[Extracted records]

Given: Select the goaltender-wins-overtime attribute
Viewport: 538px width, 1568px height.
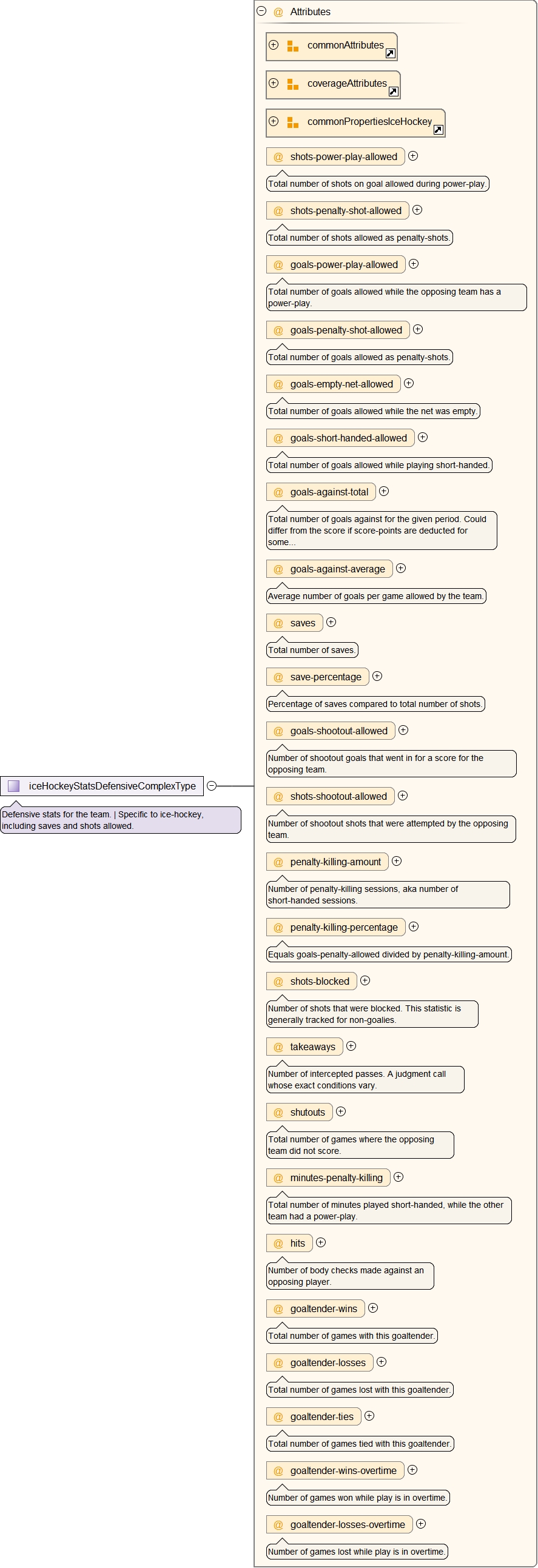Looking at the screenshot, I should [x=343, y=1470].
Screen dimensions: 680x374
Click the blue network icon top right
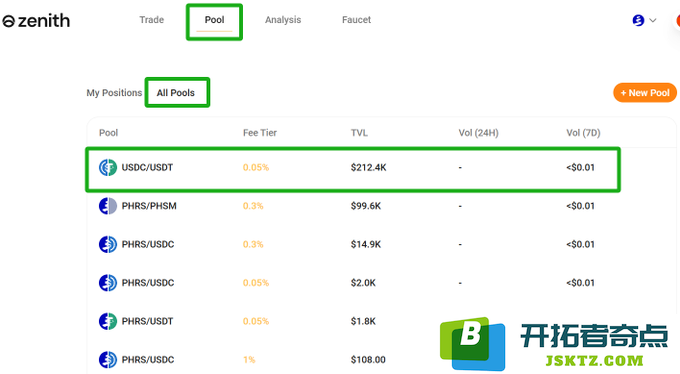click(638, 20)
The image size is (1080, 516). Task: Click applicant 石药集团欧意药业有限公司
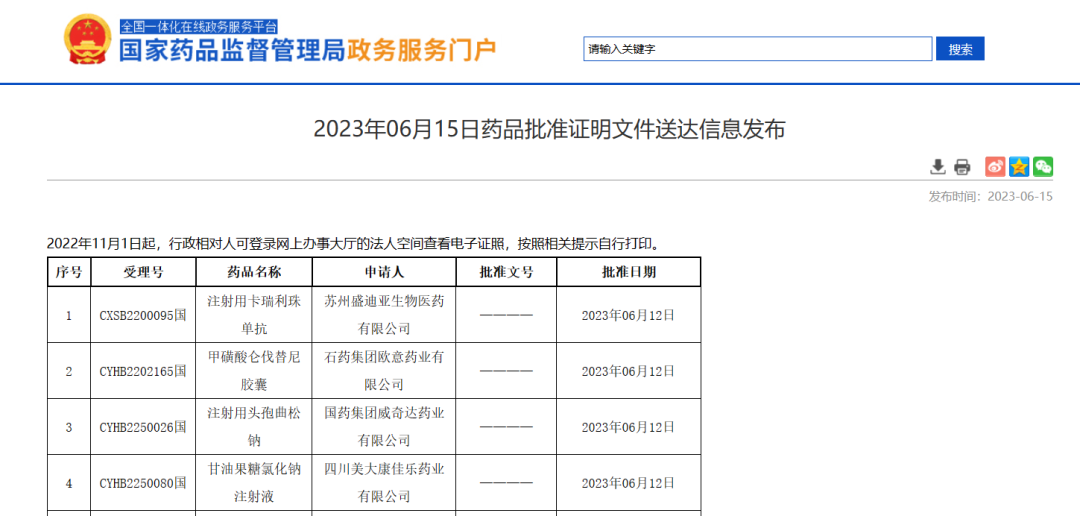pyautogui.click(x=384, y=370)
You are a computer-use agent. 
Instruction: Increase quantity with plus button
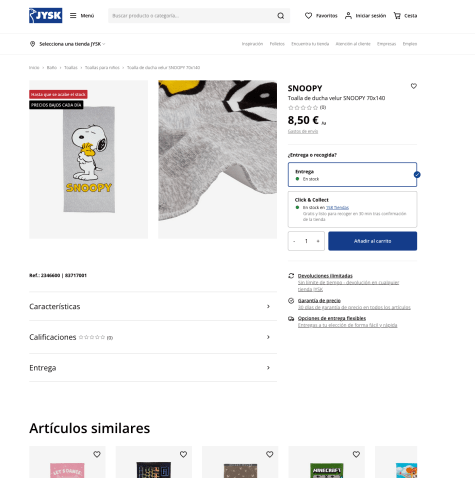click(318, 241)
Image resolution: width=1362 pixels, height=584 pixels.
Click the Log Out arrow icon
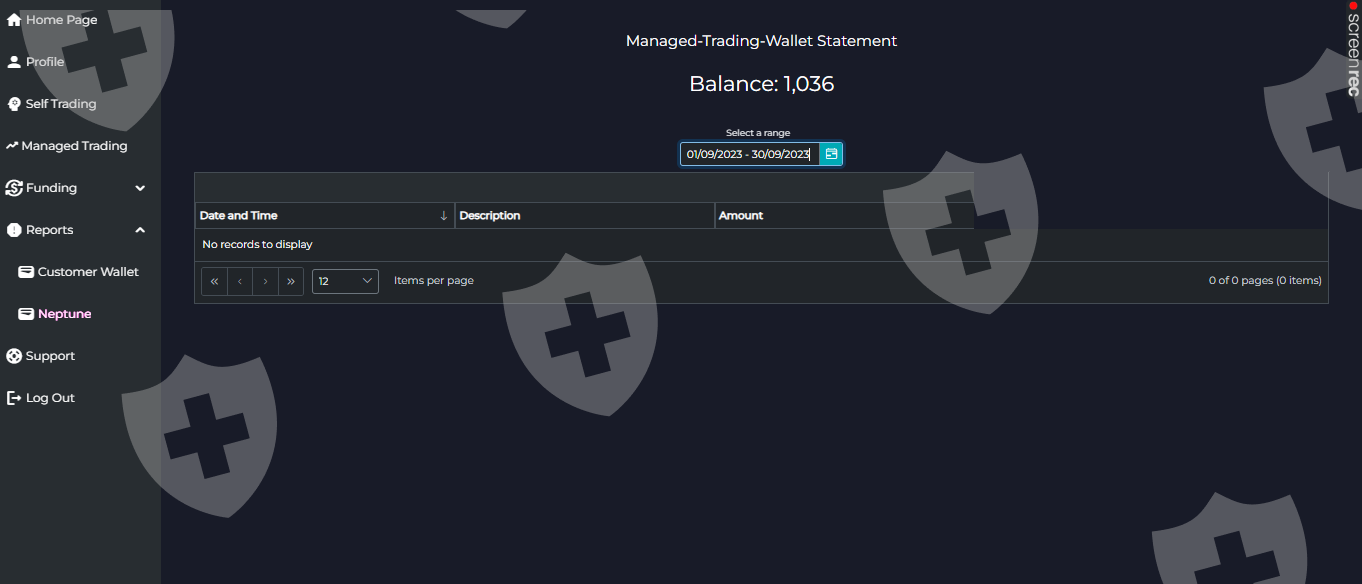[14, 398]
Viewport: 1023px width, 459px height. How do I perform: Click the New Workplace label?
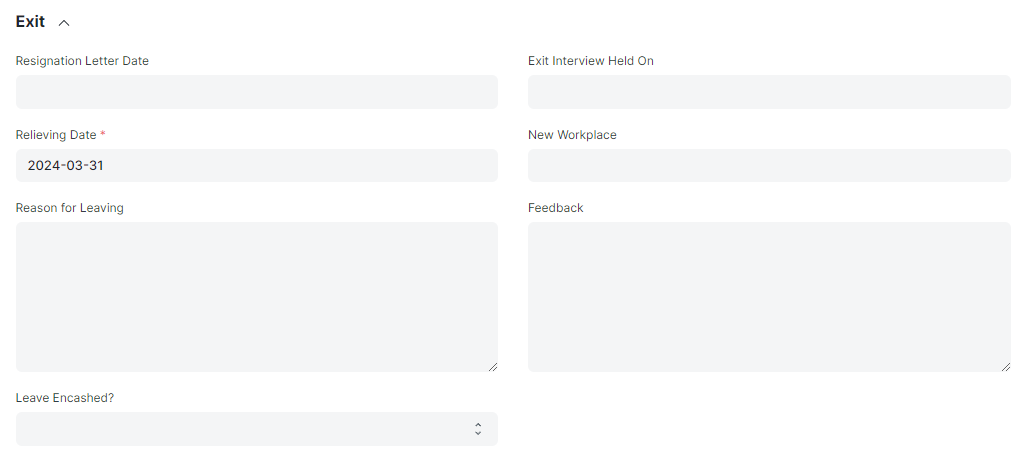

◆ Aim of the task ◆
Output each record exactly as it appears, but not the pictures.

◆ Solution ◆
Given: Select the goaltender-wins-overtime attribute
Viewport: 538px width, 1568px height.
Looking at the screenshot, I should [x=343, y=1470].
Screen dimensions: 680x374
Click the blue network icon top right
click(638, 20)
The image size is (1080, 516). Task: Click applicant 石药集团欧意药业有限公司
pyautogui.click(x=384, y=370)
You are a computer-use agent. 
Instruction: Increase quantity with plus button
click(318, 241)
Image resolution: width=1362 pixels, height=584 pixels.
Click the Log Out arrow icon
[14, 398]
Viewport: 1023px width, 459px height. How do I perform: Click the New Workplace label?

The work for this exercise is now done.